Work instructions
List every line below containing "Noleggio".

Data section
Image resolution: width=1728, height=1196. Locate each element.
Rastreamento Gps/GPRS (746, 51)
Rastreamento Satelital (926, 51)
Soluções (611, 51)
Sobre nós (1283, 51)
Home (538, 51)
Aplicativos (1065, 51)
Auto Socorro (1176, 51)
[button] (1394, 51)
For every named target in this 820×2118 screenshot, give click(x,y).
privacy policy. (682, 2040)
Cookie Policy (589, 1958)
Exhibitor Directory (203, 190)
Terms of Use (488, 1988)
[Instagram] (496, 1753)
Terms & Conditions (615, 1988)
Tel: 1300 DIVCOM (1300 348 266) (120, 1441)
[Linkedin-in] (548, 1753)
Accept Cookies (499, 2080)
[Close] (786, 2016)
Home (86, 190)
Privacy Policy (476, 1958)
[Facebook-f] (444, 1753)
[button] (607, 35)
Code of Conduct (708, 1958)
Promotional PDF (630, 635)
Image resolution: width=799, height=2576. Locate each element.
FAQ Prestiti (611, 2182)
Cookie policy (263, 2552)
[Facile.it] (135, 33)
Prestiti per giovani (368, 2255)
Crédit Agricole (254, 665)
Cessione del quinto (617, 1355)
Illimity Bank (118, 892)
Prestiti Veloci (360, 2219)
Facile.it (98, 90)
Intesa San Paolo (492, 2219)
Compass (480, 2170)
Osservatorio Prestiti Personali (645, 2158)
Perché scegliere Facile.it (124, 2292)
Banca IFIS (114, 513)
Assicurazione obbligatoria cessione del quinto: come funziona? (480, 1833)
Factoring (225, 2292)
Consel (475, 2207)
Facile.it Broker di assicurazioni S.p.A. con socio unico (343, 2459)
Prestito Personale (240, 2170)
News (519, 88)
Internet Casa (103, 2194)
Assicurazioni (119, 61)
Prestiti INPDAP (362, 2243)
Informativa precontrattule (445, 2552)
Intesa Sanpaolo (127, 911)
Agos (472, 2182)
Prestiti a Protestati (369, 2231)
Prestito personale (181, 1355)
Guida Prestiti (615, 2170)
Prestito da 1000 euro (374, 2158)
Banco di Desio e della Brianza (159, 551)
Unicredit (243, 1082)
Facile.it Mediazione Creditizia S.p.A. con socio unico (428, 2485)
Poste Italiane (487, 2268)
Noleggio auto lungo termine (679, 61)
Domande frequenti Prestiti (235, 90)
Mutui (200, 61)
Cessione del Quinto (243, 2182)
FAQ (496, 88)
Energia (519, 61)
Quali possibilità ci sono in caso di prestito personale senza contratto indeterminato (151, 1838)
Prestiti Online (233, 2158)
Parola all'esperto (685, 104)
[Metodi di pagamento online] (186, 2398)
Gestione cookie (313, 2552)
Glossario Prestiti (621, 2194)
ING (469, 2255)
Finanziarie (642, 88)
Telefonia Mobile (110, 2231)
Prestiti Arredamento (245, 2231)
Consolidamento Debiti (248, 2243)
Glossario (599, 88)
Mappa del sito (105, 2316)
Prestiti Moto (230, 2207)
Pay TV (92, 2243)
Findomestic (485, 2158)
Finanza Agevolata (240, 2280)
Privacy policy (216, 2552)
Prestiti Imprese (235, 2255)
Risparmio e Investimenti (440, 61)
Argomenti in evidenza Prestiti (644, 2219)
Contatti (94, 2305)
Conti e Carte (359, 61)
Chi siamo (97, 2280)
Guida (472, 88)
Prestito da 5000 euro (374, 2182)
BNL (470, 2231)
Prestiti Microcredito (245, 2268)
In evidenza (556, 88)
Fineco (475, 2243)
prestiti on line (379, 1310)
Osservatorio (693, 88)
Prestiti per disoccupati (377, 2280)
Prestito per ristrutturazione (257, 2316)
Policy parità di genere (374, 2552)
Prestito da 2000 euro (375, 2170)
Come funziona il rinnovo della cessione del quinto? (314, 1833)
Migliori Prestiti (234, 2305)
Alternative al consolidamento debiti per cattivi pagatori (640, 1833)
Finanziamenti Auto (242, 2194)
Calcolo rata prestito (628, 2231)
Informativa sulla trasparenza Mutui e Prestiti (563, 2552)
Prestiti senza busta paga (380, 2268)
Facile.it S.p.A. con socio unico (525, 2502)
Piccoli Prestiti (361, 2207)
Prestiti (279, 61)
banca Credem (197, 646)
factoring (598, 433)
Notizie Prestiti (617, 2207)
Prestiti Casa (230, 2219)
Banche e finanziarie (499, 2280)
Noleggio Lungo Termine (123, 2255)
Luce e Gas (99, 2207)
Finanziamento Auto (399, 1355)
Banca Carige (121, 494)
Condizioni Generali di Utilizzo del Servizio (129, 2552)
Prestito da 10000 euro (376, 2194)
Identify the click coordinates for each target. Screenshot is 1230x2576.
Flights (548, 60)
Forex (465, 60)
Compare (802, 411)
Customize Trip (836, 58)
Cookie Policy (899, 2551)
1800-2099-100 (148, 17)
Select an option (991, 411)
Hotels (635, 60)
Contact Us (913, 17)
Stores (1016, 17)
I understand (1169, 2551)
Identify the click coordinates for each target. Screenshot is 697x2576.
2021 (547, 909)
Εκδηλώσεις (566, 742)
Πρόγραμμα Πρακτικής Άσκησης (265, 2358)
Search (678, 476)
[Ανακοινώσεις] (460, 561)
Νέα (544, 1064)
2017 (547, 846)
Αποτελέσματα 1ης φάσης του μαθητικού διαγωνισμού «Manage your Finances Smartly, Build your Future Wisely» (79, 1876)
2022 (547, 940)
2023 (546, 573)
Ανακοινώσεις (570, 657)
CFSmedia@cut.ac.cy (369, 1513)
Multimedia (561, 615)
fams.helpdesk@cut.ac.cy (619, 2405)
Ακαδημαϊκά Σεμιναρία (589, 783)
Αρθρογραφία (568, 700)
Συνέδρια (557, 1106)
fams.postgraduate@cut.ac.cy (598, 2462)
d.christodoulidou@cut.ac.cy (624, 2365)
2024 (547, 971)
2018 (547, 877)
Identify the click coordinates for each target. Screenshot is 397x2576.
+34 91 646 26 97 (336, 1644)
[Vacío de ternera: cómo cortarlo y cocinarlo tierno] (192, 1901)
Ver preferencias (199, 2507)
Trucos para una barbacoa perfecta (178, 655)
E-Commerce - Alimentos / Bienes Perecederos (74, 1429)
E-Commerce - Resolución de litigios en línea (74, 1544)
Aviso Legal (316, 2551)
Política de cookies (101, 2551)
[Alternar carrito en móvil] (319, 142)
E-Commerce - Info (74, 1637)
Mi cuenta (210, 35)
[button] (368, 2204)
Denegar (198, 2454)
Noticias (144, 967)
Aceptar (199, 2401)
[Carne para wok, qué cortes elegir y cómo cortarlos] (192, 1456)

Task answer
Noleggio auto lungo termine (679, 61)
Noleggio Lungo Termine (123, 2255)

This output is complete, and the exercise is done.